* _EXTRAIT CHOISI_:
>>>
Condoléances Niçoises...

Publié le par Xavier Cottier

 Lettre de Jean Médecin du 25 juillet 1955-Archives Société Muséale Albert Figuiera


La Ville de Nice, en la personne de son maire, Jean Médecin, fait part de ses condoléances à la fille d’Albert Figuiera, ce dernier venant de mourir en ce mois de juillet 1955.

 

L’on sait encore, de l’autre côté du viaduc, qu’il est le petit-fils de François Malausséna, à qui, en grande partie, Nice doit d’être française et l’arrière petit-fils de Ludovic Figuiera à qui ladite Cité offrit sa dernière sépulture où sont inhumés, notamment,  Clorine Malausséna-Figuiera, son mari César-Marie, Albert bien sûr, sa fille, destinataire de ce courrier touchant et sincère et ma mère Clorine Cottier-Abeille.
<<<
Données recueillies
>>>
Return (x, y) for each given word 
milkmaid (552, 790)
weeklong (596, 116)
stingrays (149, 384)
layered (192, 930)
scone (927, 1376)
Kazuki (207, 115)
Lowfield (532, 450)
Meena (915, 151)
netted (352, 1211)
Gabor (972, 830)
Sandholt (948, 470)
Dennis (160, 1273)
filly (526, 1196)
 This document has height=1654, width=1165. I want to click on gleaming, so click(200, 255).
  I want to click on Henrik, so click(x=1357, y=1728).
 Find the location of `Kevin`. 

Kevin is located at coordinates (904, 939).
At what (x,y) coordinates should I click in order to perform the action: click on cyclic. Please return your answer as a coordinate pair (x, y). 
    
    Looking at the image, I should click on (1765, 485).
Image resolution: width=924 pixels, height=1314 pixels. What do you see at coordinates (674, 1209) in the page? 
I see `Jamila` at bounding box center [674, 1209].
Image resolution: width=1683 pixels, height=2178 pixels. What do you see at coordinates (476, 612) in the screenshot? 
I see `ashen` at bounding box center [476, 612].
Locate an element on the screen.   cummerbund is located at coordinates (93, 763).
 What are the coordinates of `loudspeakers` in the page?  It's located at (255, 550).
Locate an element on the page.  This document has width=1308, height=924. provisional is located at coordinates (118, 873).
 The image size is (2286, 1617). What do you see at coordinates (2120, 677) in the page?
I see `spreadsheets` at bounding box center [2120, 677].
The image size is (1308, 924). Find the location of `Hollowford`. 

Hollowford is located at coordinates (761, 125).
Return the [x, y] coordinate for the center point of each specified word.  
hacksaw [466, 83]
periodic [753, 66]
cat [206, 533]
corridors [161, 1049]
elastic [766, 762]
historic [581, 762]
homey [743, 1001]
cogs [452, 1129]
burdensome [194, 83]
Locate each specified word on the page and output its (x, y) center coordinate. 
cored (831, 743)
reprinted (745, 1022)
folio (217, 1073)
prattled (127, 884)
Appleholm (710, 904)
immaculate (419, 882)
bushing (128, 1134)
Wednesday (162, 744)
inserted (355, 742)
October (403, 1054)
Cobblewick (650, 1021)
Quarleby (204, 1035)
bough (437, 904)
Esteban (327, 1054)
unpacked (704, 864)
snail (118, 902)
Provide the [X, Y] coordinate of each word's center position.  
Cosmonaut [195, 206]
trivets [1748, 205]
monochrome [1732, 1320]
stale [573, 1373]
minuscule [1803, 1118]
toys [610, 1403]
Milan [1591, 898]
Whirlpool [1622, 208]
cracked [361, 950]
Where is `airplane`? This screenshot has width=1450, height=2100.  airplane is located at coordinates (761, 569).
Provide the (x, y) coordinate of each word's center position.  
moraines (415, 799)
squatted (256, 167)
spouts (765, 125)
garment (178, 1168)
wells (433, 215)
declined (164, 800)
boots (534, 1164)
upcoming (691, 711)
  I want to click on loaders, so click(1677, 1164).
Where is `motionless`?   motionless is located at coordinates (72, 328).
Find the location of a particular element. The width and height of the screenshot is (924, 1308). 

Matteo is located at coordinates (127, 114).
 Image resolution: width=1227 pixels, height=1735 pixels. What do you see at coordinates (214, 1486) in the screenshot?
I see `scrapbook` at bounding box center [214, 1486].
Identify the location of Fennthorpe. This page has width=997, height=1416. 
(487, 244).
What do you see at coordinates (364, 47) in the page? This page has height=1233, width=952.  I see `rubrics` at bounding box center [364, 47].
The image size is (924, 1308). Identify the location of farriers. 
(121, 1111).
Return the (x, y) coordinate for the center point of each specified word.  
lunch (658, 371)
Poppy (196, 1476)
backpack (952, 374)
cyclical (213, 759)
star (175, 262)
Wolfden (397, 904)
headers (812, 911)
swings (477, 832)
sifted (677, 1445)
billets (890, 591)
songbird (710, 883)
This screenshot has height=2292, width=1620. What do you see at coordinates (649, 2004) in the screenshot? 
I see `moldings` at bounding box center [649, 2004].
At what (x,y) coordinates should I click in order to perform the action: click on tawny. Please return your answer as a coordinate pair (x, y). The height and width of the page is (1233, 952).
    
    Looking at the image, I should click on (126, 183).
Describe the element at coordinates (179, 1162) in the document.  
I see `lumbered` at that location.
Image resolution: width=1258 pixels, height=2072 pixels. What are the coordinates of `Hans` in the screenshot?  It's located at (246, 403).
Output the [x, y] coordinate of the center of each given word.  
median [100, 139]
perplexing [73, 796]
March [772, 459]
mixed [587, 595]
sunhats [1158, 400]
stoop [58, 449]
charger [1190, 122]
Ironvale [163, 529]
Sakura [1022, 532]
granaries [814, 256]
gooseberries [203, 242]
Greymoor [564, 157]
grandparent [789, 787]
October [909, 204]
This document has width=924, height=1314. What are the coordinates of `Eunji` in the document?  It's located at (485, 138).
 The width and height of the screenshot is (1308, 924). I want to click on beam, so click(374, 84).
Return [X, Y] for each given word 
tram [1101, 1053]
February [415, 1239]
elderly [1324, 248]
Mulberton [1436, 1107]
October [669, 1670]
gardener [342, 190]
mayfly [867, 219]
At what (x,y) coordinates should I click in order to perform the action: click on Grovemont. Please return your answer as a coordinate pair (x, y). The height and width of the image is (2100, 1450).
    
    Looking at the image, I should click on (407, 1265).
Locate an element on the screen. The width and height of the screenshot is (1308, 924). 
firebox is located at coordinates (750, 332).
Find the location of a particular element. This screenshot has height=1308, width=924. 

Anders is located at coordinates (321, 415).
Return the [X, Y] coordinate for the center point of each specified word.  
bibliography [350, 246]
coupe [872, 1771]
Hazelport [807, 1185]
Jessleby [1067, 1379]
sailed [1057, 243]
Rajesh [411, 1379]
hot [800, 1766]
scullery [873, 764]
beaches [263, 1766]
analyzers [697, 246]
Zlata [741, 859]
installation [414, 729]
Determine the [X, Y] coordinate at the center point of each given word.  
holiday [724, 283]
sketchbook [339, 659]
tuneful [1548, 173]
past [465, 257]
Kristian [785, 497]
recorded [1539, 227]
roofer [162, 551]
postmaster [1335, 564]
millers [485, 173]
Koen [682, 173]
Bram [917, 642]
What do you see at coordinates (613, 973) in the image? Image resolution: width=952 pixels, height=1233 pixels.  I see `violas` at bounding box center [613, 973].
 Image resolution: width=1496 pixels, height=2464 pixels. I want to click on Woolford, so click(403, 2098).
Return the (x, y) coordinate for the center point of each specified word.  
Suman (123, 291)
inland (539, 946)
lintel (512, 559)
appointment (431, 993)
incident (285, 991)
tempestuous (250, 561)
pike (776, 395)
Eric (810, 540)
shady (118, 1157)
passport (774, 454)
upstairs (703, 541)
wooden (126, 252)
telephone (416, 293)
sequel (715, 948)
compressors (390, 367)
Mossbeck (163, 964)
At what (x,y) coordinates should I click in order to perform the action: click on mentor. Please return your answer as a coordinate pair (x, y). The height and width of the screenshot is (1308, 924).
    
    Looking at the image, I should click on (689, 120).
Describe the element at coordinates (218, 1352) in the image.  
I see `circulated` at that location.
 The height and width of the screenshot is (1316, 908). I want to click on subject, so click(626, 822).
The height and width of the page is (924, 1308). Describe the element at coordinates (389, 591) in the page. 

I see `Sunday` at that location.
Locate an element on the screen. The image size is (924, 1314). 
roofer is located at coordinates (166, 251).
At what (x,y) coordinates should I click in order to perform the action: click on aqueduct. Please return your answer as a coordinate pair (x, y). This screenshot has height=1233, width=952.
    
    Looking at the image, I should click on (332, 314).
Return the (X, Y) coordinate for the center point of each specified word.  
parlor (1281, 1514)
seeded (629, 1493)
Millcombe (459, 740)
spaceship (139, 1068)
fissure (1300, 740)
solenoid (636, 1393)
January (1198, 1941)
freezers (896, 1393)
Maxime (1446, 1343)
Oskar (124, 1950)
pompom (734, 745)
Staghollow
<<<
* _TÂCHES DEMANDÉES_:
[1] Réécrivez l'extrait sur les condoléances de Nice à partir de « Condoléances Niçoises... » et jusqu'à « de juillet 1955. » inclus, en mettant « août » à la place de « juillet ».
[2] Poursuivez l'extrait sur les condoléances de Nice après sa dernière phrase.
Les entrées proviennent d'une autre source.

* _RÉPONSES_:
[1]
Condoléances Niçoises...

Publié le par Xavier Cottier

 Lettre de Jean Médecin du 25 août 1955-Archives Société Muséale Albert Figuiera


La Ville de Nice, en la personne de son maire, Jean Médecin, fait part de ses condoléances à la fille d’Albert Figuiera, ce dernier venant de mourir en ce mois de août 1955.

[2]
Lors des dernières élections municipales, m’étant présenté sur une liste d’opposition au sortant, j’eus plusieurs fois l’occasion de dire qu’un village n’est plus un village dès lors que l’autochtone a plus d’amis et de proches au cimetière que dans sa rue ! Cette remarque qui ne me valut pas que des amis (qu’importe !) est ici réitérée avec force.

 

Les vrais Niçois comme les vrais Ezasques m’auront compris. Ils auront également entendu que ce combat n’est pas d’arrière-garde car un jour, lointain sans doute si zélée est l’adversité, auront-ils mesuré l’incommensurable vanité de l’agitation contemporaine dont le cache-misère se nomme : progrès. Car misère il y a. Non matérielle certes mais, bien pire, morale, intellectuelle et sapientale.